Gobierno de Uganda encarcelará a homosexuales

Cuando el presidente de ese país la convierta en ley, será una de las medidas más anti gay del mundo. Incluso, en algunos casos, aplicará la pena de muerte.

Por ANDRÉS ALBURQUERQUE / Foto: ARCHIVO

El parlamento de Uganda aprobó una de las leyes contra la comunidad Lgbtq (lesbianas, gays, bisexuales, transgéneros y queers) más radicales del mundo: enviará a prisión a todo aquel que sea sorprendido en actos sexuales entre personas del mismo sexo (lo que ya era ilegal en el país), a quienes se identifiquen como gays o promocionen la identidad gay.

Los legisladores votaron abrumadoramente a favor de la legislación denominada proyecto de ley contra la homosexualidad, y sólo dos de los casi 400 representantes votaron en contra.

“¡Enhorabuena!”, exclamó la portavoz Anita Among, quien aseguró que “hagamos lo que hagamos, lo hacemos por el bien del pueblo”.

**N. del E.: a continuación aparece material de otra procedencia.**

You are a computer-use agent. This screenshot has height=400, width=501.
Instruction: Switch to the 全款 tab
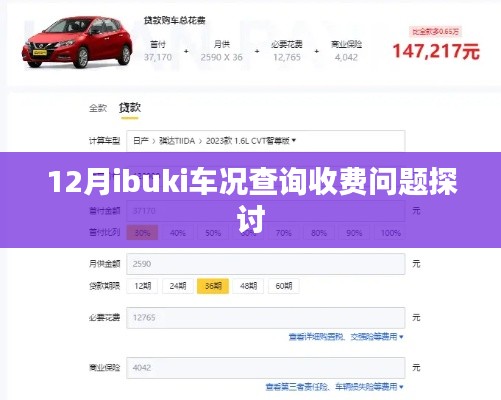click(98, 108)
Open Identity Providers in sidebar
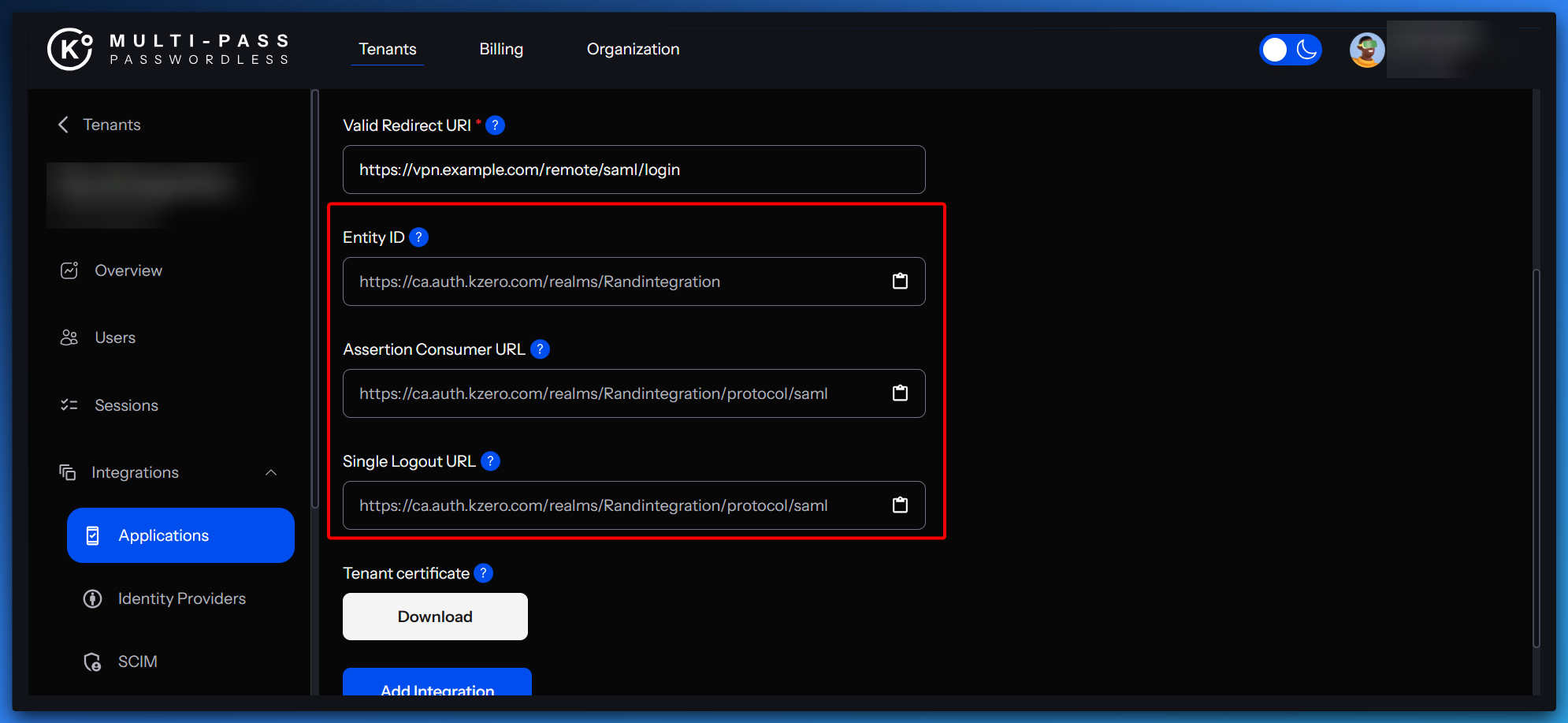This screenshot has width=1568, height=723. click(181, 598)
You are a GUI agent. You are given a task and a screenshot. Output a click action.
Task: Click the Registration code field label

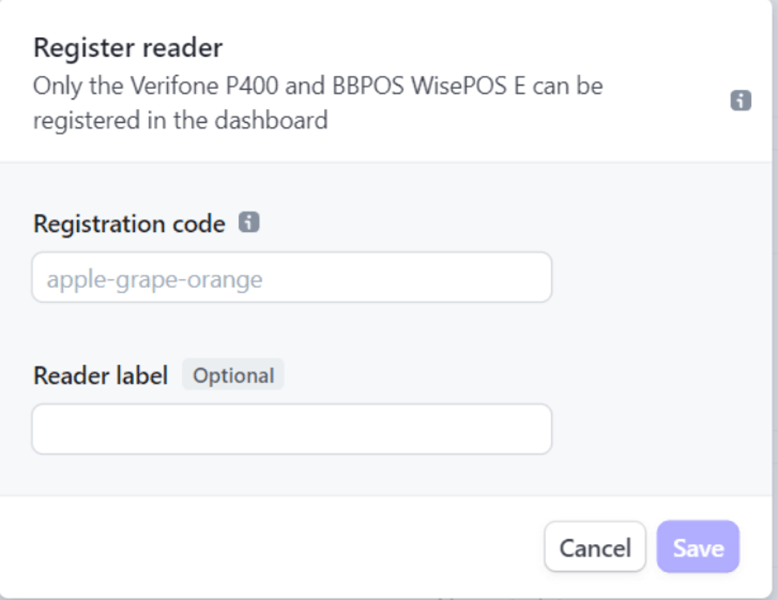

Los actos sexuales entre personas del mismo sexo han sido delito en Uganda en virtud de leyes de la época colonial británica, pero esta nueva legislación va mucho más allá. La llamada homosexualidad agravada, que incluye las relaciones sexuales con alguien que tenga VIH, podría ser castigada con pena de muerte. La ley también castigaría a cualquiera que se identifique como gay o queer, y potencialmente a personas o grupos de derechos que promuevan o apoyen la identidad Lgbtq.

La legislación ha suscitado duras críticas por parte de activistas y organizaciones de derechos civiles del país. Uno de ellos, el activista Richard Lusimbo declaró que “a la comunidad Lgbtq se le ha dicho básicamente que no puede levantar la cabeza, que no puede ser vista, que no puede ser oída”.

Pero para Lusimbo, como para muchos, la legislación es el resultado de la presión ejercida tanto desde dentro como desde fuera del país. “Desde el principio, todo este proyecto de ley que entraba en Uganda se debía, por ejemplo, a los evangélicos estadounidenses que venían a Uganda. Y lo que está ocurriendo en Uganda no es algo aislado”. De hecho, la homosexualidad está penalizada en más de 30 de los 54 países africanos.

Consultado al respecto, el secretario de Estado de Estados Unidos, Antony Blinken, dijo que el proyecto “socavaría los derechos humanos fundamentales de todos los ugandeses, y podría revertir los avances en la lucha contra el sida. Instamos al gobierno ugandés a reconsiderar enérgicamente la aplicación de esta legislación”.

Mientras, el alto comisionado de las Naciones Unidas para los Derechos Humanos, Volker Türk, lo calificó de “acontecimiento profundamente preocupante. Si el presidente ugandés, Yoweri Museveni, la convierte en ley, convertirá a las personas lesbianas, gays y bisexuales de Uganda en delincuentes simplemente por existir, por ser como son. Esto podría dar carta blanca a la violación sistemática de casi todos sus derechos humanos y servir para incitar a la gente a enfrentarse entre sí”.